Reading text:
Centro de Ciencias Genómicas-Universidad Nacional Autónoma de México, 66210 Cuernavaca, Mor., Mexico (G.H., M.R., O.V.-L., M.L.); Departments of Agronomy and Plant Genetics (G.H., C.P.V.), and Plant Pathology (M.T.), University of Minnesota, St. Paul, Minnesota 55108; United States Department of Agriculture, Agricultural Research Service, Plant Science Research Unit, St. Paul, Minnesota 55108 (C.P.V., M.T.); United States Department of Agriculture, Agricultural Research Service, Corn Insects and Crop Genetics Research Unit, Ames, Iowa 50010 (M.A.G.); Max Planck Institute for Molecular Plant Physiology, 14476 Golm, Germany (G.H., T.C., A.S., M.W., A.E., J.K., M.K.U.); The Institute for Genomic Research, Rockville, Maryland 20850 (F.C., H.C.W., C.D.T.); and Samuel Robert Noble Foundation, Ardmore, Oklahoma 73401 (M.K.U.)

Exercise tasks:
1. In the affiliation list, starting at "Centro de Ciencias" and ending at "Oklahoma 73401 (M.K.U.)", substitute "Bethesda" for "Rockville".
2. Does the affiliation list support each statement? Answer yes or no for each and quote the deciding words. (a) The Institute for Genomic Research is located in Rockville, Maryland. (b) The Corn Insects and Crop Genetics Research Unit is in St. Paul, Minnesota. (c) The Samuel Robert Noble Foundation is in Golm, Germany.
Rely only on the affiliation list.

Given information:
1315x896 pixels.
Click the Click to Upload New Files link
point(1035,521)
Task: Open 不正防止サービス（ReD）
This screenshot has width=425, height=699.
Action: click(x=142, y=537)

Results for the exercise:
1.
Centro de Ciencias Genómicas-Universidad Nacional Autónoma de México, 66210 Cuernavaca, Mor., Mexico (G.H., M.R., O.V.-L., M.L.); Departments of Agronomy and Plant Genetics (G.H., C.P.V.), and Plant Pathology (M.T.), University of Minnesota, St. Paul, Minnesota 55108; United States Department of Agriculture, Agricultural Research Service, Plant Science Research Unit, St. Paul, Minnesota 55108 (C.P.V., M.T.); United States Department of Agriculture, Agricultural Research Service, Corn Insects and Crop Genetics Research Unit, Ames, Iowa 50010 (M.A.G.); Max Planck Institute for Molecular Plant Physiology, 14476 Golm, Germany (G.H., T.C., A.S., M.W., A.E., J.K., M.K.U.); The Institute for Genomic Research, Bethesda, Maryland 20850 (F.C., H.C.W., C.D.T.); and Samuel Robert Noble Foundation, Ardmore, Oklahoma 73401 (M.K.U.)

2.
(a) Yes: "The Institute for Genomic Research, Rockville, Maryland 20850"
(b) No: "Corn Insects and Crop Genetics Research Unit, Ames, Iowa 50010"
(c) No: "Samuel Robert Noble Foundation, Ardmore, Oklahoma 73401"